At high speeds, aggressive camber angles can cause blistering as heat builds up around the edges of the tyres, but teams are expected to comply with Pirelli's maximum recommended camber angles, which should help prevent this phenomenon.
“Spa is not only an epic circuit, but also one of the biggest challenges for our tyres all year,” Pirelli motorsport director Paul Hembery noted, “Mostly, this is because of the very high-energy loads that go all the way through the tyres, both vertically – due to the big compressions such as Eau Rouge – and also laterally at fast corners like Blanchimont. Often, the tyres are subjected to forces acting in different directions at the same time, which increases the work still further.
“Looking after the tyres is very important, particularly as it's such a long lap, [but] there are plenty of overtaking opportunities, and the blend of performance and durability offered by our nominated tyres should maximise those chances this weekend.”

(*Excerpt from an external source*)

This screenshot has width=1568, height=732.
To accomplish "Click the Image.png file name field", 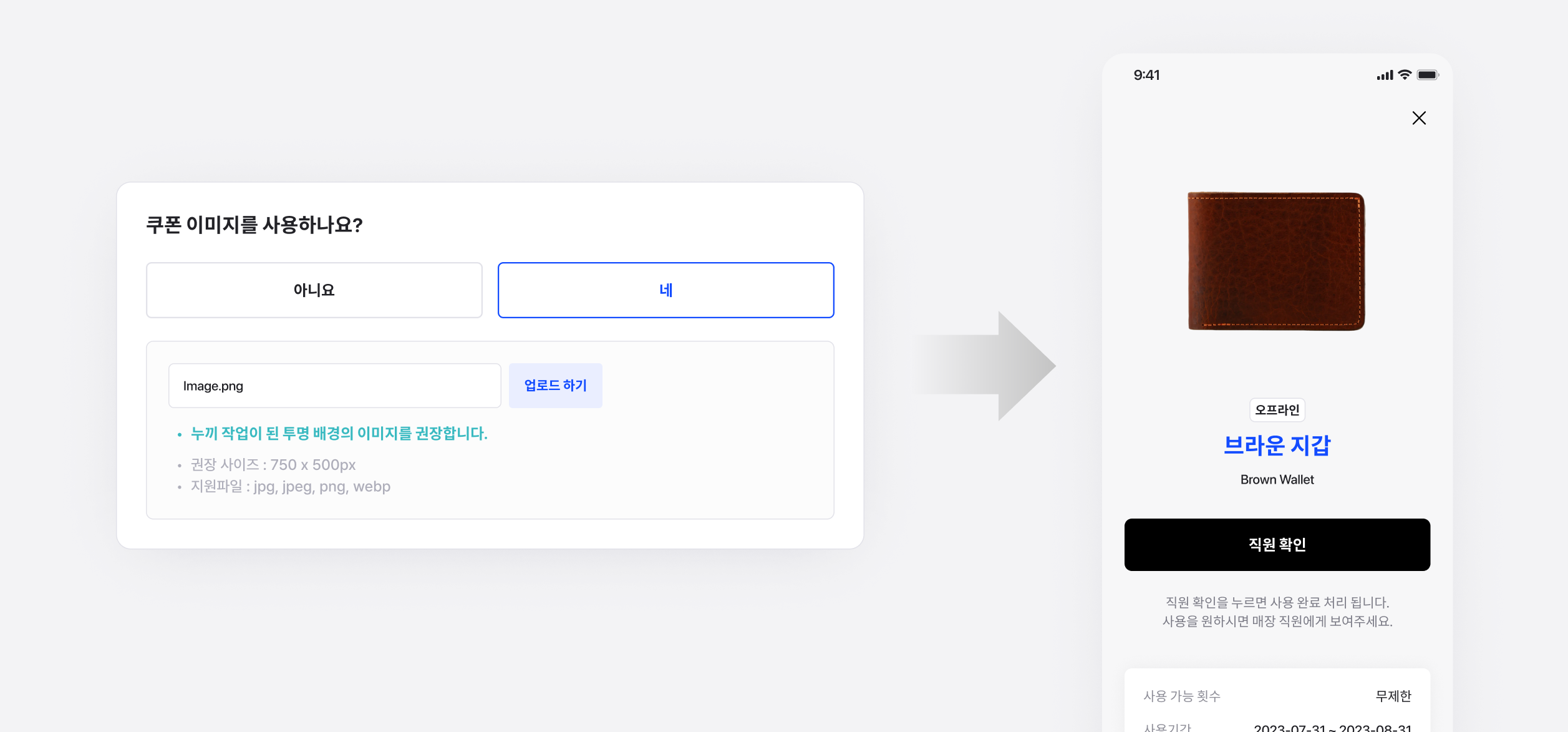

Although the region's unpredictable weather conditions means that there is a good chance of the intermediate and full wet tyres being called into play over the course of the weekend, the variation in the lap means that starting from pole is not as important as it can be on other circuits. The performance gap between the hard and medium tyre is likely to be more than a second per lap, but last year's race saw plenty of variation in the choice of which tyre to start on. Whilst most drivers started on the medium tyre, Force India's Nico Hulkenberg started on the hard tyre and finished fourth with a two-stop strategy. The top two finishers – Jenson Button and Sebastian Vettel - both used a one-stop strategy, while the third-placed Kimi Raikkonen stopped twice.
“There are a very wide variety of possible strategies available at Spa, with plenty of time to be won and lost if the right tactics are chosen,” Hembery confirmed, “However, any strategy has to be very flexible, because it's the changing weather that often makes Spa such a fascinating race.
“The conditions can change extremely quickly, which then makes how the teams use the intermediate and wet tyres the key to success – as we have seen so often in the past. Both our wet-weather tyres have proved their performance over previous races; with the intermediate tyre in particular showing how well suited it is even to inconsistent and drying conditions.”